_AIM OF THE TASK_
All lines from the one with "The height and width of the screenshot is (235, 1298)." through the last are to be given again exactly as they stand in the data below, and only those.

_AVAILABLE DATA_
▬▬▬▬▬▬▬▬▬▬

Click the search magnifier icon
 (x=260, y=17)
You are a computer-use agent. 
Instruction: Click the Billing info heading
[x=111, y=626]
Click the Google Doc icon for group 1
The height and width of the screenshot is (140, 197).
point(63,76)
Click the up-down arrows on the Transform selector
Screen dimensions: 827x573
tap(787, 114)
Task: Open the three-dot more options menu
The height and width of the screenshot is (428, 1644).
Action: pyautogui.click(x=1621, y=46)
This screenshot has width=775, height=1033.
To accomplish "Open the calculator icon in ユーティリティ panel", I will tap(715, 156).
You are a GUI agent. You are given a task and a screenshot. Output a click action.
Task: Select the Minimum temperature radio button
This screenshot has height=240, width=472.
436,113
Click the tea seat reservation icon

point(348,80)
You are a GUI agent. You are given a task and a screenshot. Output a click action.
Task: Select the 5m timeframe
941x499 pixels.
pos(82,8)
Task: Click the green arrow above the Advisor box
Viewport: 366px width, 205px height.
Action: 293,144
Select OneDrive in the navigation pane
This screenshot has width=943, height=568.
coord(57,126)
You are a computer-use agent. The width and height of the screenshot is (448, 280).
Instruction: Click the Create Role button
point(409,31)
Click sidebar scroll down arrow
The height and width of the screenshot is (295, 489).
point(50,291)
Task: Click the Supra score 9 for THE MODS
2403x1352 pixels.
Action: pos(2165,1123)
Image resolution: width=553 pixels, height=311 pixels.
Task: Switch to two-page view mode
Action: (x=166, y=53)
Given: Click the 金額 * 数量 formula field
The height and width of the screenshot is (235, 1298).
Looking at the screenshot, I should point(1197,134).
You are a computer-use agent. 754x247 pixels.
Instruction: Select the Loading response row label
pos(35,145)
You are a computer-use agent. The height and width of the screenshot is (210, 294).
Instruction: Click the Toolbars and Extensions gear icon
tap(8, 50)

▬▬▬▬▬▬▬▬▬▬

_THE ANSWER_
The height and width of the screenshot is (235, 1298).
Looking at the screenshot, I should point(1197,134).
You are a computer-use agent. 754x247 pixels.
Instruction: Select the Loading response row label
pos(35,145)
You are a computer-use agent. The height and width of the screenshot is (210, 294).
Instruction: Click the Toolbars and Extensions gear icon
tap(8, 50)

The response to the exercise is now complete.